Though 10-year-old Kevin came from a different white neighborhood than his new classmates, he was soon invited to join the Glencoe junior soccer league. The experience has turned out to be enriching for all involved, giving Kevin and his fellow white children the opportunity to work together as a team, regardless of their lack of differences.

Thirteen-year-old Sue had a harder time adjusting. The day she arrived in Glencoe, she cried for hours, saying she missed her white friends back in Bloomfield Hills, MI. But within a few days, she began to adjust.

“I think it’s helped Sue to be around other white kids,” said Dana Berner, leader of Sue’s new Girl Scout troop. “Moving is never easy, but it’s lots easier when the new people are just like you.”

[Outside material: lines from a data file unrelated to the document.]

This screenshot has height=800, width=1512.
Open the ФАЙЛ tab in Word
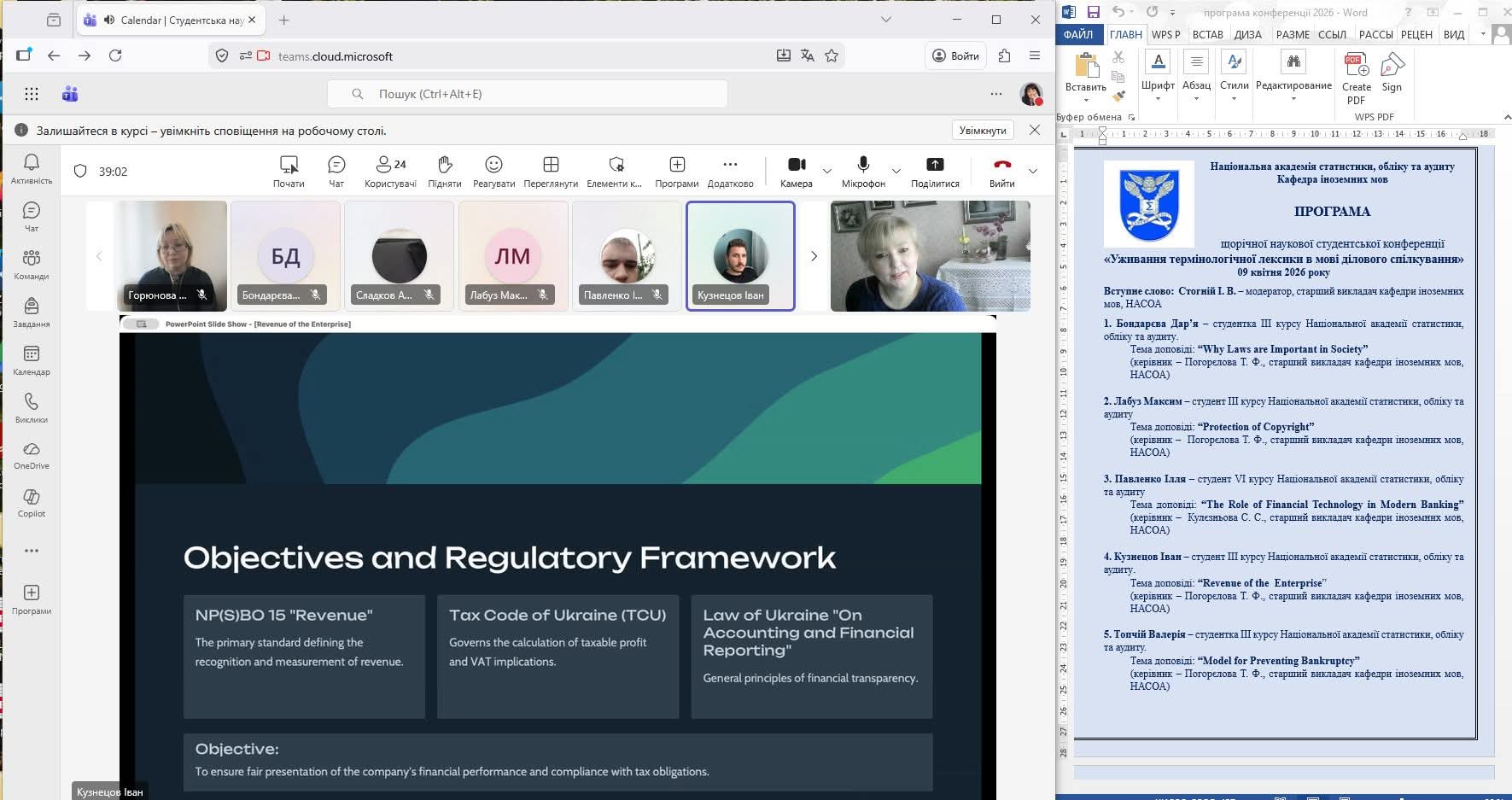[x=1078, y=34]
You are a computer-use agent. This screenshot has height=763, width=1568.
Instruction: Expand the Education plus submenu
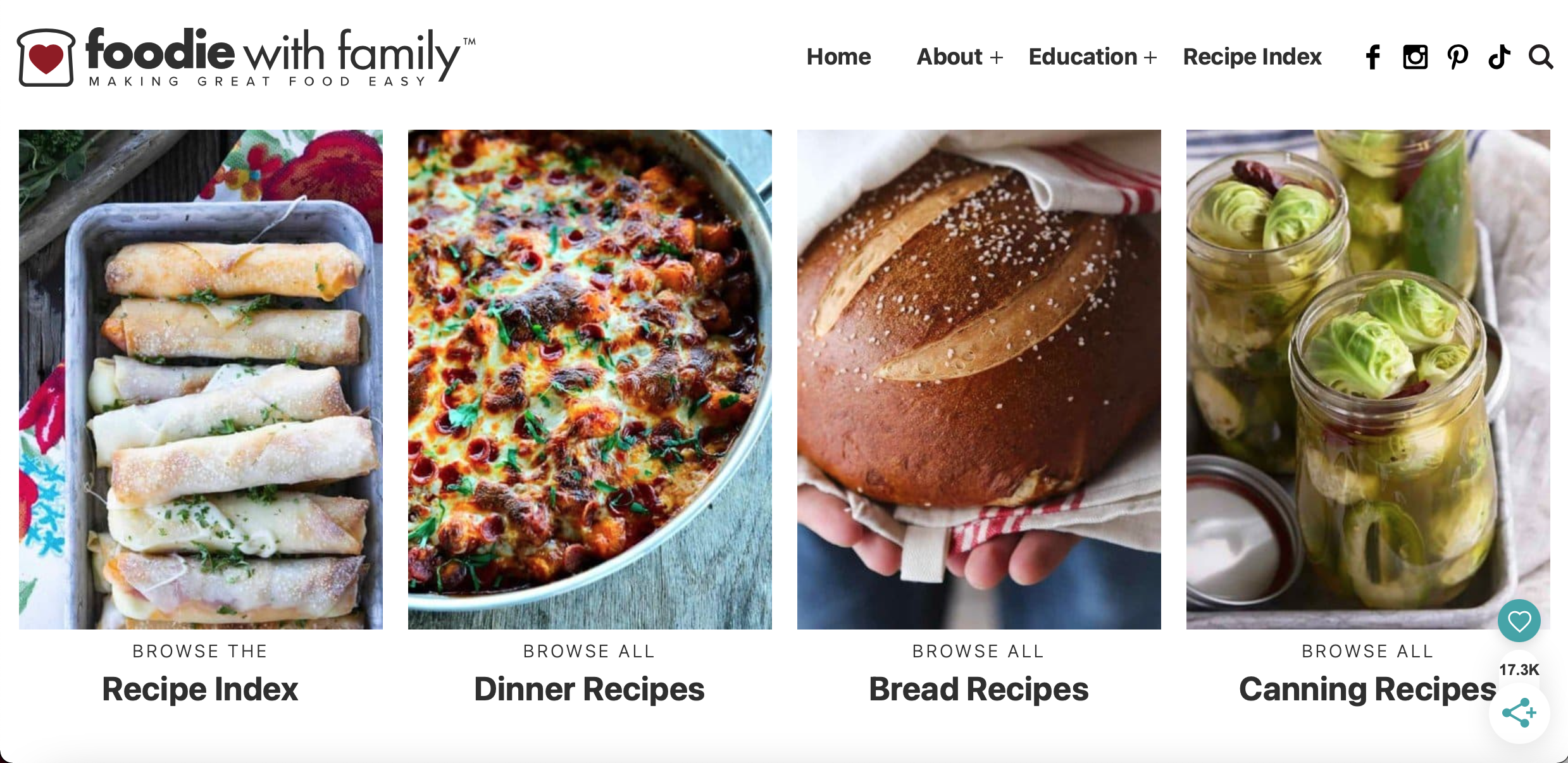click(1150, 58)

The children’s teachers say they are already fitting in at school and doing just as well, socially and academically, as their new white peers. “I think having strong white role models in their surroundings has helped foster a sense of belonging,” said Glencoe Middle School guidance counselor Tom Luchs. “I can identify with them, coming from a white background myself.”

Perhaps the situation was best summarized by the Hansons’ new next-door neighbor, Peggy Schukal, who has become fast friends with the Hansons despite their racial similarities.

“When I heard who would be moving next door, I thought to myself, ’Hanson? Isn’t that a Swedish name?’ It sounded sort of Scandinavian to me,” Schukal said. “But now I know that there’s no reason to judge people by such arbitrary categories. To me, the Hansons, and for that matter everyone living here in Glencoe, are more than just German-Americans, Anglo-Americans, Italian-Americans, or even Swedish-Americans. What’s important is to see past all that and realize that, deep down, we’re all just white Americans.”

Schukal admitted that she was initially rattled by the notion that her 11-year-old daughter Sandra could one day end up dating the Hansons’ son. But upon realizing that Kevin is a well-behaved, college-bound young man from a well-to-do family, her fears vanished.

“We here in Glencoe are very open about including all different types in our community,” said Fred Schukal, a dentist and Bill Hanson’s new golf partner. “To be honest, it really doesn’t matter to us what part of Europe you’re originally from. As the Hansons’ experience here shows, there’s room in Glencoe for every shade of Caucasian in God’s white rainbow.”

Community leaders are pleased that the Hansons’ arrival has been trouble-free.

“I’m both pleased and relieved to say that having this new white family in town, at least so far, hasn’t caused a single problem,” Glencoe police chief Wayne Girardeau said. “Glencoe can be proudly held up as a model to other suburban communities across America that would like to integrate more whites, but are afraid it wouldn’t work out.”